Además por si esto fuera poco, insistió en mostrar cómo los CD / DVD o Blu - ray comprados en una tienda (creados en fábrica) no son físicamente iguales que los discos vírgenes para grabar en los sistemas modernos, el proceso de origen de uno y otro son realmente diferentes, dando como resultado unas cifras de envejecimiento muy diferentes.

Distintas "celdas de información" de los sistemas CD / DVD / Blu - ray
Por ello la opción de respaldo en discos duros, sobre todo en sistemas
RAID redundantes, son con los que podremos operar con más cautela. No
usamos todos los MB por los que pagamos pero los datos son mejor
preservados, en discos de alta fiabilidad.
En comparación a los sistemas de datos anterior en Betacam, es mucho
más económico, no obstante en los más altos niveles de backup, datos
militares y políticos, la información más valiosa se graban aún sobre
soportes de cinta magnética.
Por último criticó con mucho acierto los falsos históricos realizados
por comisarios de todo el mundo en relación a la muestra o exhibición
de piezas de los inicios del video arte en los museos, dando lugar a
verdaderas reinterpretaciones muy manipuladas.

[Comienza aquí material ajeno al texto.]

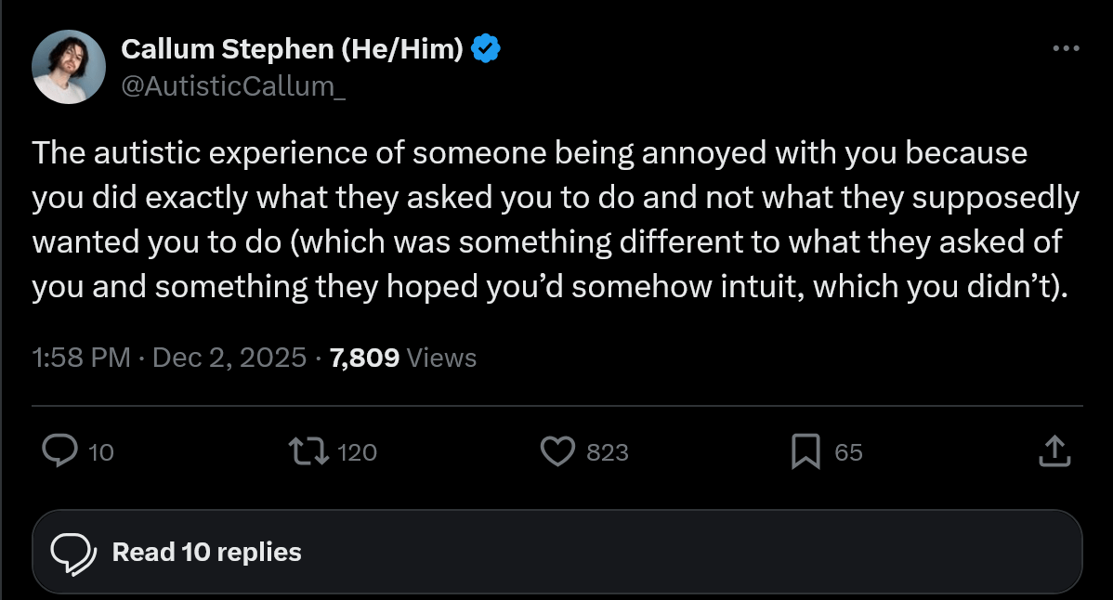This screenshot has height=600, width=1113.
Task: Click the word Views after 7,809
Action: click(x=441, y=358)
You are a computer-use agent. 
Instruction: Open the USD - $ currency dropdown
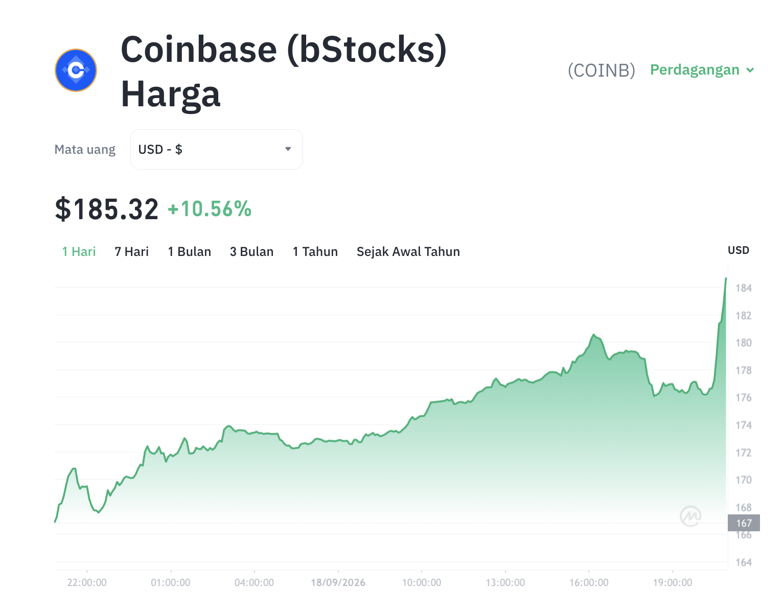click(217, 149)
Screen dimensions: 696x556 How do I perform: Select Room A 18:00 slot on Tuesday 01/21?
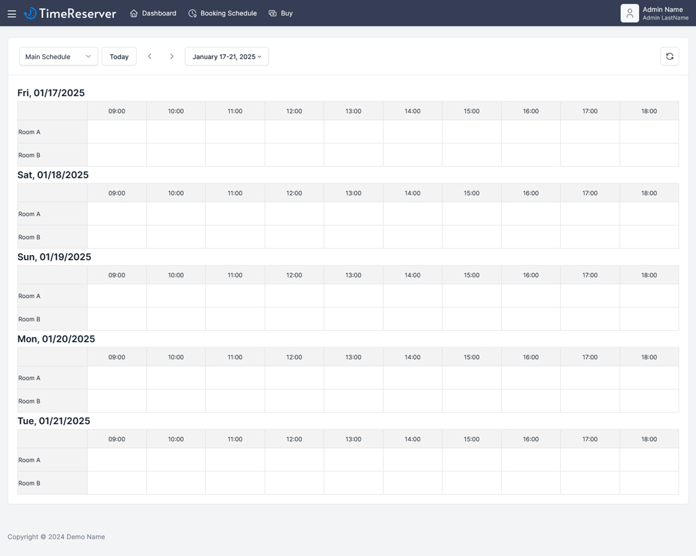[649, 460]
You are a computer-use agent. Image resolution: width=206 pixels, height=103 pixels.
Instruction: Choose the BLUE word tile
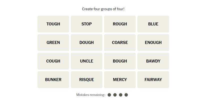pos(153,24)
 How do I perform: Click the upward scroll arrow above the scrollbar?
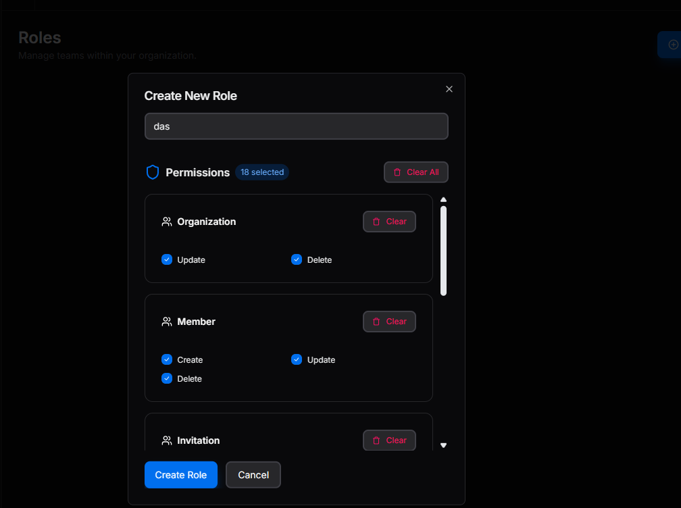(443, 198)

Relaciones de aspecto redimensionadas, dispositivos cambiados,
contextos audiovisuales mal codificados... toda una suerte de
despropósitos que truncan definitivamente la posibilidad de entender la
obra de una autor original, siendo siempre un subproducto de la mente
del comisario de turno y los medios tecnológicos disponibles en cada
ocasión.
Johannes, como asiduo asesor / colaborador en recreaciones de varios
artistas europeos de inicios del video arte, a la hora de
escenificar un autor o exposición concreta intenta conseguir los
componentes originales, comprando y reparando los dispositivos
necesarios para recrear las mismas y no otras condiciones... algo que
creemos sumamente importante y digno de elogio.
Un
sector en vías de madurar
Pasadas las jornadas y tras unas cuantas experiencias cercanas en este
segmento profesional, podemos ver alegres y algo más optimistas, cómo
este perfil de conservador y restaurador de fotografía va tomando
forma, con fuerza y al fin con conocimientos legítimos, una ausencia
absoluta en este país durante todos estos años.
Vemos cómo este paso hacia delante lo dan aquellos que por su propio
tesón y bajo un confianza infinita, decidieron estudiar fuera algo que
ni siquiera hoy existe como plan de estudios dentro de las escuelas o
facultades orientadas a la conservación / restauración. Esperemos que
cunda el ejemplo y pronto nos encontremos redactando, gracias a la
difusión y transcendencia de eventos como este, extensos artículos
sobre la primera escuela específica de estudios avanzados sobre
conservación fotográfica... ojalá, podamos decir esto pronto, todo
nuestro patrimonio gráfico es el que está en juego.